Here are a few demos applying their search engines:
– A tri-lingual (French, German, English) engine that supplies Wikipedia entries: Exorbyte -Wiki
– A German job search engine, launched last week: Job a Nova
– A German shopping site: Billinger
Guenthner says Exorbyte engines can “search tens of millions of records in an “approximate mode” at under 10 milliseconds.”
CQ Web is relased in beta
Today, Q-Phase releases its contextual web search tool CQ Web in beta. CQ Web breaks down a search query into an index of keywords, ‘keypairs’, and keyphrases, each with corresponding focused results. Q-Phrase says CQ Web identifies relationships not only between the original search terms, but also among keywords extracted from the results pages.
Aside from the obvious search giants, CQ Web accesses several Web 2.0 content sites including MySpace and del.icio.us, bringing the number of search engine options to eleven. One note, their press release says CQ WEB automatically visits “the most relevant search results” of the major search engines “to discover significant keywords and topics relating top the original search query”—that sort of sounds like CQ Web only analyzes the first few pages (or however many) of results from whichever search engine you select for it to piggyback.
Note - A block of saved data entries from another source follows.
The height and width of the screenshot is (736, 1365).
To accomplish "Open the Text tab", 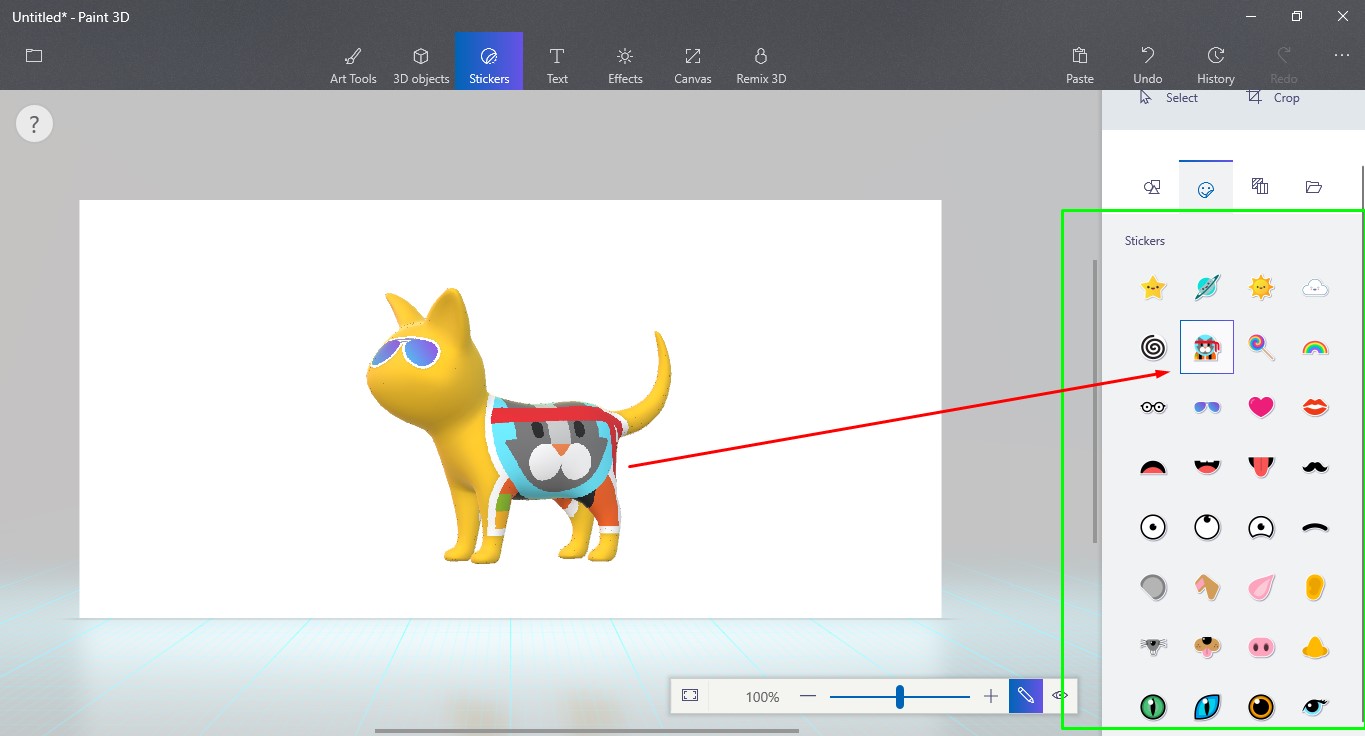I will coord(556,61).
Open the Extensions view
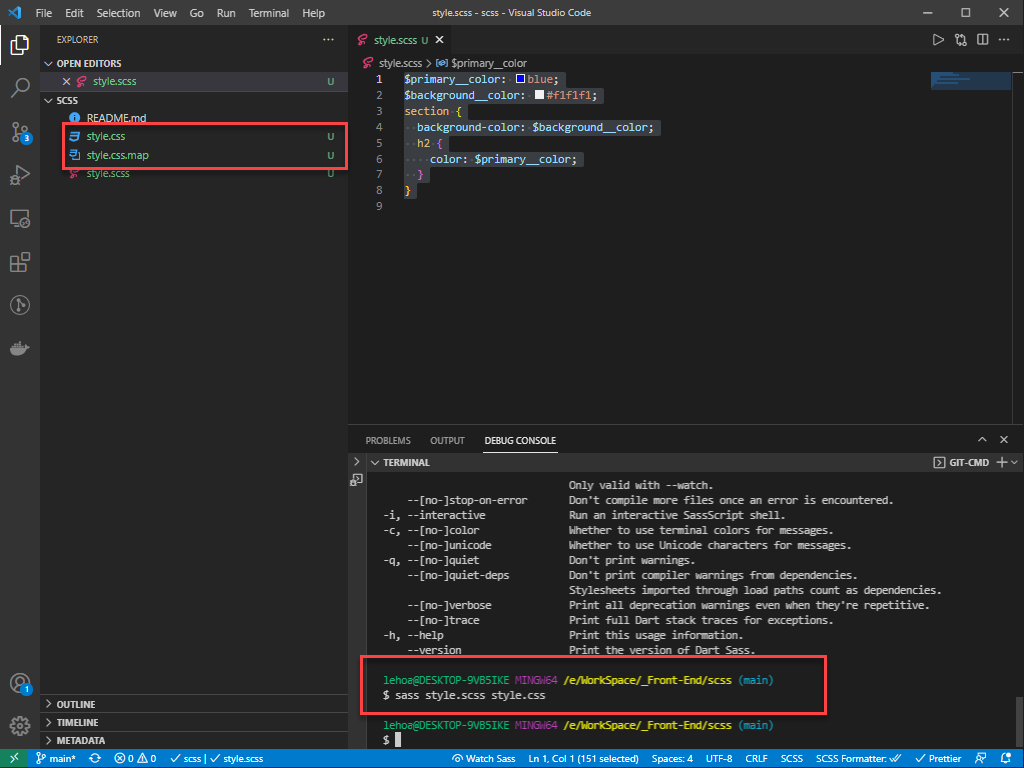1024x768 pixels. [x=20, y=262]
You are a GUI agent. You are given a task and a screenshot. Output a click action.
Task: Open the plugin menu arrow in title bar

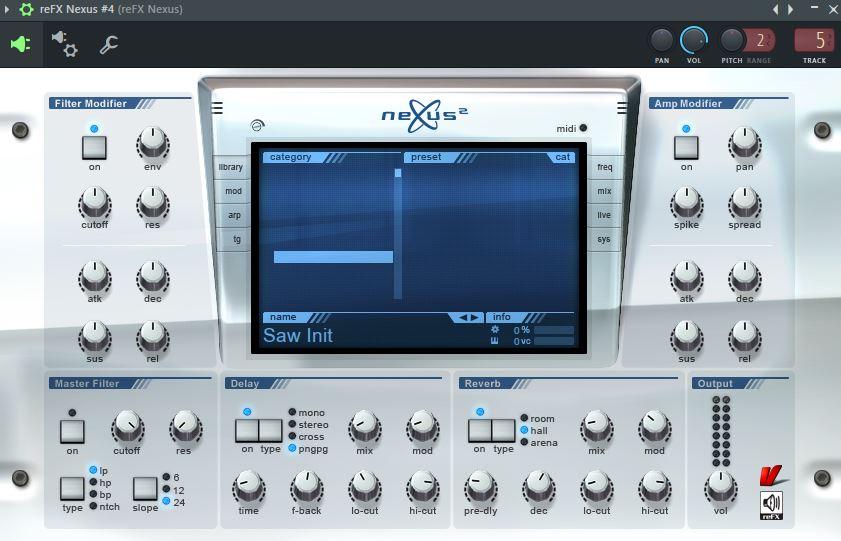(8, 9)
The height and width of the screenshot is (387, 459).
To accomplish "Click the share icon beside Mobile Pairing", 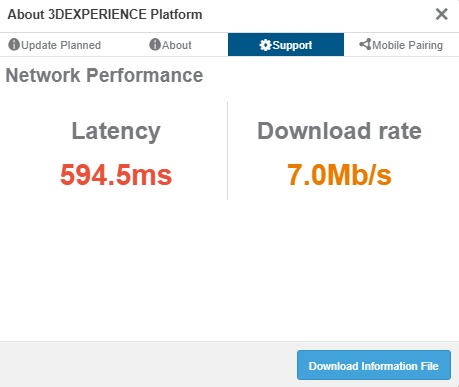I will [365, 44].
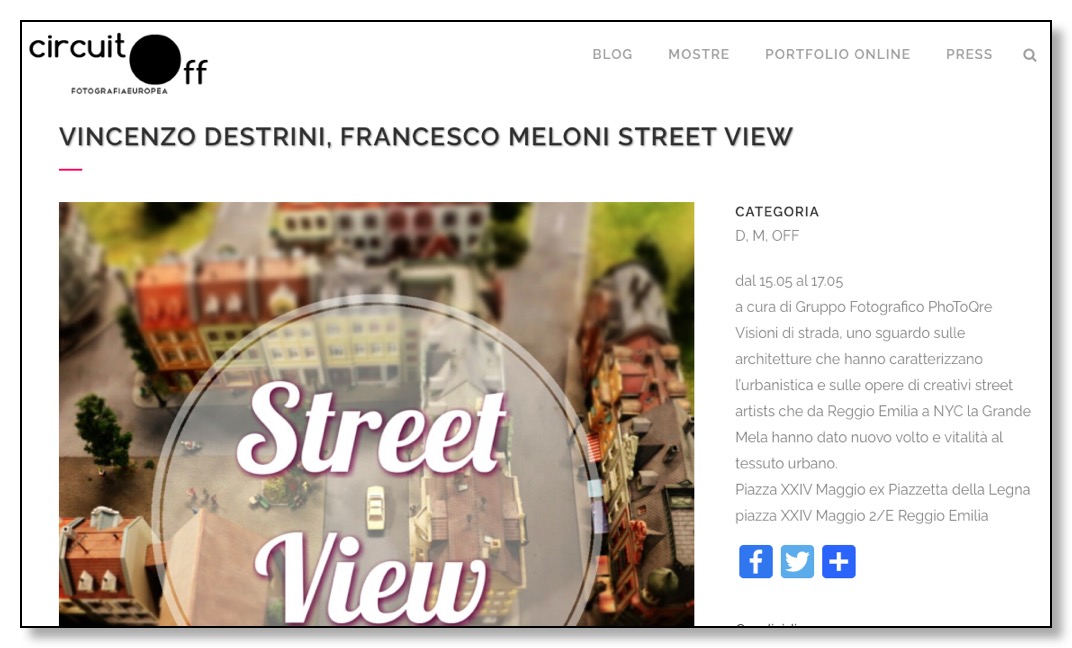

After playing with the beta (downloadable for PC and Mac OS X) with a search on “Searchblog” using Google, a mini review of CQ Web. I’m not so sure the “interface circumvents the ‘hit or miss’ nature and trial-and-error link clicking” as promised, but then that’s a big promise. CQ Web can help an initial search query be more robust by delivering more contextualized results, but it looks like the beta still needs refining. (The query on Searchblog produced “online poker” as a ‘keypair’ and delivered at least one spam page.) Though it delves deeper, it does so at the tip of the proverbial iceberg, so users should be careful to target their keywords— because instead of the desired url displaying on the n-th page of results, in CQ it might not display at all without proper initial focus. How focused? A search for “Searchblog” produced only 111 main topics and 65 total results. The keyword index is an added benefit, even if not always complete or “the most meaningful” keywords.